As managed care organizations worked on how they could prioritize pricing over medical decisions they came up with various plans to “manage” how physicians prescribed medications. I was a member of two Pharmacy and Therapeutics Committees (P & T) that both had this as a goal. One of those committees had a much stricter mandate in terms of saving money. The basic strategy used by that committee was to place a drug “on formulary” or “off formulary”. If it was “off formulary” it was not available to any doctors within the HMO to prescribe.
The idea that all drugs within a class that had the same purported mechanism of action ruled the day. As an example, all of the selective serotonin reuptake inhibitors (fluoxetine, paroxetine, sertraline, citalopram, escitalopram, fluvoxamine) would be considered equivalent medications and the committee would decide to place the least expensive ones on the formulary. At the time, the major controversy was fluoxetine because there was no generic brand available and the company that produced it was notorious for not negotiating prices with hospitals and health care systems. There was an eventual appeal by psychiatrists who presented to the committee on the unique qualities of fluoxetine. At the time it was the only medication studied in adolescent depression for example. Eventually a rule was passed that it was nonformulary for any physician who was not a psychiatrist.
The total cost of the drug was more of a consideration than the absolute price. Very expensive drugs were approved that had questionable endpoints based on the fact that utilization would be low and that advocates for a particular untreatable illness would want it. So the decision of the committee and their mandate was to reduce the use of relatively more expensive drugs that would be used fairly frequently. In some cases, the off formulary drugs were available by “prior authorization” meaning that the prescribing physician needed to usually write up an appeal and fax it to the pharmacy or health plan and in some cases make additional calls.

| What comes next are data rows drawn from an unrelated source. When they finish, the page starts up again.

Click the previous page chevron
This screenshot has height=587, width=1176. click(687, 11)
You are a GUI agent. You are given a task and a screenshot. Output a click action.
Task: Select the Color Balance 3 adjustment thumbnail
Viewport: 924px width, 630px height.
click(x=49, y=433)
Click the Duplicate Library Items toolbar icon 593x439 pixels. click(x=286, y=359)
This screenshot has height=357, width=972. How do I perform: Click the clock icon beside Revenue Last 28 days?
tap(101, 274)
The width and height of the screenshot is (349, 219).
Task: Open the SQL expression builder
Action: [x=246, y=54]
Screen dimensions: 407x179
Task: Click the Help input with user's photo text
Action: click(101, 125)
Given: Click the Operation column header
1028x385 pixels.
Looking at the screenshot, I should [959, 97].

The health care business has a long history of introducing layers and layers of management driven largely by the amount of money involved. If you can successfully insert more management for even a small percentage of the available health care dollars you will potentially have a multi billion dollar business. The management of pharmaceuticals is no exception and the Pharmacy Benefit Manager or PBM was born. The task of the PBM like the task of a P & T Committee is to control the prescribing physician and force them to choose a medication based on the lowest cost. Individual variation between patients and all of the other variables that physicians have to take into account do not matter. If the physician or the patient thinks that they do – it will take a prior authorization for the alternate medication.

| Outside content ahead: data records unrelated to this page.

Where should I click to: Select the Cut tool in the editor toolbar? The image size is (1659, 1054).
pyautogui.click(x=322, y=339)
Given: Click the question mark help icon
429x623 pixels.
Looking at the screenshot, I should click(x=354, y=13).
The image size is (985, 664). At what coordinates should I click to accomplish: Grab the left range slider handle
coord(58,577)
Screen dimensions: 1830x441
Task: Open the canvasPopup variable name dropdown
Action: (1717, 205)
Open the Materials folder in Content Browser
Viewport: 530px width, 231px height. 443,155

The PBM model was designed from the outset to take a central role in the management of prescription drugs by replacing the relationship that the patient has with their health plan, their pharmacist, and even their physician. How do I know this? Take a look at their game plan from an internal memo in the diagram below. This diagram was taken from an internal memo from over 15 years ago. The structure depicted in the diagram is the system of care that exists today and the one that 95% of patient have their benefits managed through
The prior authorization fallacy is essentially the same as the utilization review fallacy. The most charitable interpretation is that it assumes that a person who is not necessarily a physician and who has no personal responsibility for your care can substitute their judgment based on a cost consideration.
The diagram is also instructive in the way that the prescribing decision (and the dispensing decision) is trivialized as a "habit" rather than a decision that takes into account the evaluation and personal knowledge of the individual patient.
Today all physicians are routinely subjected to prior authorization procedures that waste significant amounts of their time and the time of their staff in order to make seem like the PBM decision has some degree of medical legitimacy. The cost to medical practices is huge and completely unnecessary. If PBMs are really businesses there is really no legitimate reason that they need to include physicians in their decisions of what medication should be covered. They just need to plainly state that to their patients and deal with the public relations problems instead of wasting about one million hours of physician time per week. In the weeks that follow I will demonstrate just how far this business plan has infiltrated medicine and psychiatry and what the response has been to date.